Our modern, purpose-built resort developments might just have a few distant roots embedded in our eclectic, Victorian resort towns and holiday destinations. Places such as Aberystwyth, Llangollen and Buxton have surviving buildings, parks and statues that remain as echoes of a thriving heyday. What they all had in common, and still do, is that they developed organically around a natural beauty spot or wellness feature; so in some respect, nothing has changed, except the feature is now more often manufactured.
A last Resort…?
For as many of us that might shudder at being woken by Ruth Madoc chirping ‘Hi de Hi Campers’, there are as many who would love it. Depending on the time of year, we might prefer the tranquillity of a quiet forest retreat, or aim for an action-packed activity break and there’s something in the resort world for all of us, whatever we feel like doing. Whilst there might be pockets of antiquated coloured jacket here and there, today’s resort landscape is moving on, and shaping up to be something far more tailored.
Like any other holiday accommodation sector the glamping industry is one of polarity and its resorts are no different. At one end, we have intimate, boutique offerings like the exclusive eco-resorts that Indonesia and South Africa do so well, check out 'Sandat' in Bali for scrumptious boutique inspiration.
At the other end, larger resorts have been quick to diversify by added glamping pods of some description to their developments. In line with what their guest demographic would want and expect, some have commissioned their own structures with integrated bathroom and kitchen facilities. One might argue that this has influenced industry facility standards, as more guests staying at small sites will now complain when bathrooms are not en-suite - even when they are clearly marketed as being separate.
Leading by Example
For glamping resorts that offer luxury accommodation and experiential activities, a great example is 'Paws Up' in Montana, North America. They’ve got it all – stunning location, gorgeous accommodations, absolutely ‘on the money’ activities. They’ve taken their wild-west history and woven it into a fantastic, one off experience for their guests, with themed accommodation and well thought out activities that will send guests home with unforgettable memories.
Closer to home, catering to the family market, 'Love2Stay' in Shropshire is a trailblazer of a resort development. Their safari tents with private hot tubs, fitted kitchens, roll top baths and underfloor heating have set a new benchmark for resort glamping in the UK. The site was previously laid to pasture, and whilst it had pleasant enough views, it wasn’t a place that visitors would flock to, in fact, unless they popped into the café, caravan or garden store, they’d drive straight past, usually heading for the Welsh coast. However, Salop Leisure created their own attractions by including a fitness suite, thermal spa, fishing lake, barefoot sensory walk, woodland hideout and den building, yoga, meditation classes, children’s nature play zone, and plant-powered natural swimming pool… among others!
A Corporate Domain?
There are multi-million developments planned for the UK which include glamping and given this level of investment most are created by large corporations and companies, and fabulous they are too. However, glamping can also deliver a smaller, but perfectly formed, resort style development and for smaller companies and landowners who want to create a resort development, glamping could, strategically employed, be a way to do so simply by starting small, reinvesting, and developing over time.
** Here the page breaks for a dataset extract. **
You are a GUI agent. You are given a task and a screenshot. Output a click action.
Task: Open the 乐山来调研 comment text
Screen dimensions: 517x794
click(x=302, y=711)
It goes without saying that the number of units we develop, need to be sufficient to support other site investments such as eateries and facilities, in line with our chosen business model and guest profile. As a rule, the bigger the investment, the more units are required, unless we’re creating something high end and exclusive, where the high occupancy rates and rental fees will compensate.
We can also work any number of leisure movements and activities into the business model and unique selling point we employ, as well as inspiration from all sorts of existing places and sources to create our own ‘beauty spot’ and unique selling point, maybe even take a look into our local history, where did those Victorians hang out during their holiday... and why?